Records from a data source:
- - -
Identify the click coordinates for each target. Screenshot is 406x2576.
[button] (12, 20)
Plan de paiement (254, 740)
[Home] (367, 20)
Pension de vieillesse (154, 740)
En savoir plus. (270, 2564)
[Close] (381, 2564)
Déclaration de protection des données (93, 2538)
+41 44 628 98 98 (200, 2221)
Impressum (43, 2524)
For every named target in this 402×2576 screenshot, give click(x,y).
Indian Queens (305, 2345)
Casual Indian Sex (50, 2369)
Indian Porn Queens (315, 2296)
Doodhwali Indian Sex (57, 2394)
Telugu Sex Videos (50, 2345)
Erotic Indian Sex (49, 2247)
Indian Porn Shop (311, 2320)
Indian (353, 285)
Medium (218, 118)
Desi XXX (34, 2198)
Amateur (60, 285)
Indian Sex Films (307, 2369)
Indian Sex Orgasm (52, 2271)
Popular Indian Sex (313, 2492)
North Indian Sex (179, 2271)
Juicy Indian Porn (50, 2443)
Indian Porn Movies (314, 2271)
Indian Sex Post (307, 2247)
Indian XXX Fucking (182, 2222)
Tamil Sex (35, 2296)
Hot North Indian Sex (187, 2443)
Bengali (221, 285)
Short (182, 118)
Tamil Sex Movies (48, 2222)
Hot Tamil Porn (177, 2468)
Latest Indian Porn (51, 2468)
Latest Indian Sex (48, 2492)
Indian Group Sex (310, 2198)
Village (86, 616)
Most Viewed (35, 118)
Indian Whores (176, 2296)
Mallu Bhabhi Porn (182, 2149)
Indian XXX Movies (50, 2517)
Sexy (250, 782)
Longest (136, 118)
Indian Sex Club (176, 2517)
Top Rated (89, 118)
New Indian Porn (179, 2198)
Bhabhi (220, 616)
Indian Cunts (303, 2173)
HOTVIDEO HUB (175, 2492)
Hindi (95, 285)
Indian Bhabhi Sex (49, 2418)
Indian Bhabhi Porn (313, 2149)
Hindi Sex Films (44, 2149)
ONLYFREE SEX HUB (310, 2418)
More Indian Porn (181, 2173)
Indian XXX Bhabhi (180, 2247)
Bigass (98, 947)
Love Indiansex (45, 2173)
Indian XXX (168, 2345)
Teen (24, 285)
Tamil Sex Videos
- - -
* [Exercise aim]:
Please, from the entries above, set down exactly the lines from the one containing "Medium (218, 118)" through the one containing "Indian Cunts (303, 2173)", and only those.

* [Written response]:
Medium (218, 118)
Desi XXX (34, 2198)
Amateur (60, 285)
Indian Sex Films (307, 2369)
Indian Sex Orgasm (52, 2271)
Popular Indian Sex (313, 2492)
North Indian Sex (179, 2271)
Juicy Indian Porn (50, 2443)
Indian Porn Movies (314, 2271)
Indian Sex Post (307, 2247)
Indian XXX Fucking (182, 2222)
Tamil Sex (35, 2296)
Hot North Indian Sex (187, 2443)
Bengali (221, 285)
Short (182, 118)
Tamil Sex Movies (48, 2222)
Hot Tamil Porn (177, 2468)
Latest Indian Porn (51, 2468)
Latest Indian Sex (48, 2492)
Indian Group Sex (310, 2198)
Village (86, 616)
Most Viewed (35, 118)
Indian Whores (176, 2296)
Mallu Bhabhi Porn (182, 2149)
Indian XXX Movies (50, 2517)
Sexy (250, 782)
Longest (136, 118)
Indian Sex Club (176, 2517)
Top Rated (89, 118)
New Indian Porn (179, 2198)
Bhabhi (220, 616)
Indian Cunts (303, 2173)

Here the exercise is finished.